◆ **Exercise instructions**: Nothing outside the range is wanted. Repeat exactly the lines below from the one with "Given: Select the Voicemail sidebar icon" through the one with "This screenshot has".

[Collected data entries]
════════════════════
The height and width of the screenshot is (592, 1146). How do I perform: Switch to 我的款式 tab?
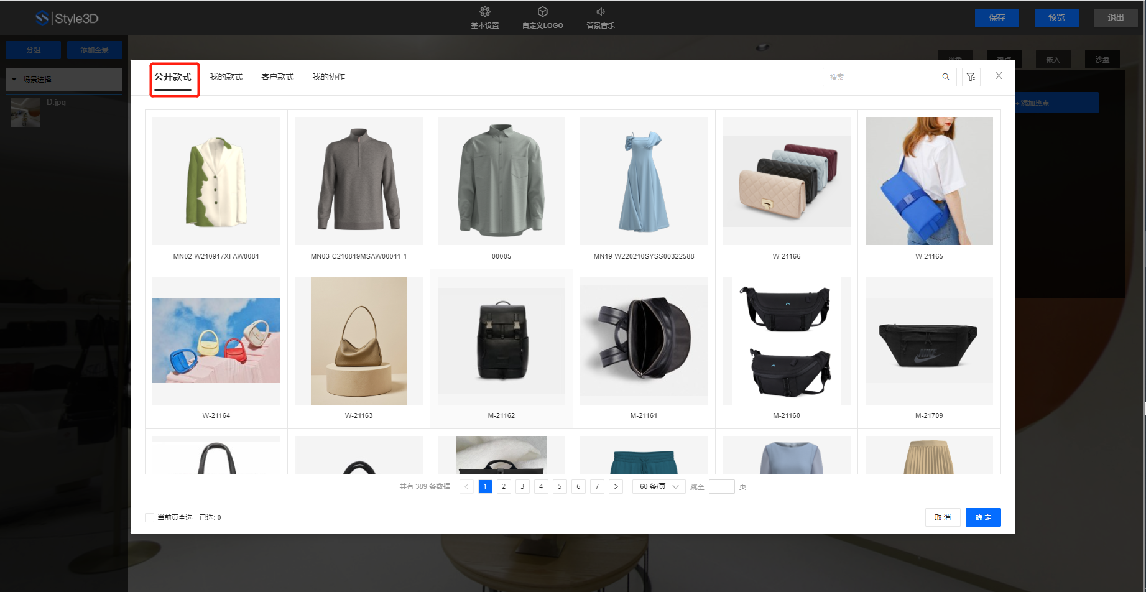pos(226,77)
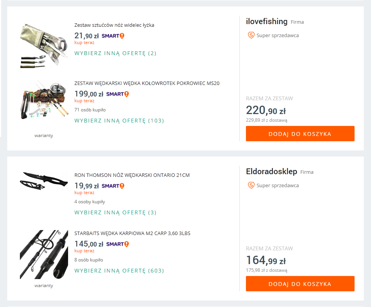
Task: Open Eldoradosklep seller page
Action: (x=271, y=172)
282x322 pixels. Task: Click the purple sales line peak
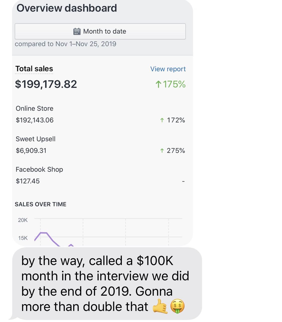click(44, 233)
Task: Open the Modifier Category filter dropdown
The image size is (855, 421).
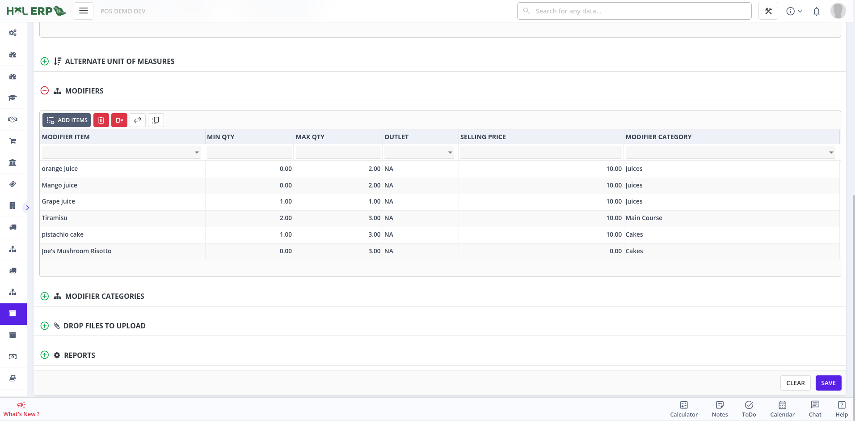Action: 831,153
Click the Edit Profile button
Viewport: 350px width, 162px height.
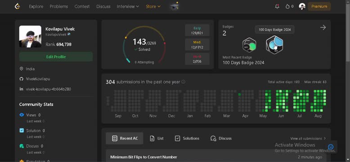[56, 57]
════════════════════
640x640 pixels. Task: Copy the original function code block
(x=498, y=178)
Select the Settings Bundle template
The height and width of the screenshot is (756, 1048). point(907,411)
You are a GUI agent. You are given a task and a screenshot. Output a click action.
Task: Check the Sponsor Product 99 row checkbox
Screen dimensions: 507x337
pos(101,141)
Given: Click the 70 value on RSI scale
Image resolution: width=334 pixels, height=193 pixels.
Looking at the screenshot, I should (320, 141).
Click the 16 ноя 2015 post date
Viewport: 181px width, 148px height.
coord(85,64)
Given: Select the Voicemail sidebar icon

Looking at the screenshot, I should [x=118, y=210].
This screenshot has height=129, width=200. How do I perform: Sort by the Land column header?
════════════════════
◆ **Solution for this task**:
Given: Select the Voicemail sidebar icon

Looking at the screenshot, I should [x=118, y=210].
This screenshot has height=129, width=200. How do I perform: Sort by the Land column header?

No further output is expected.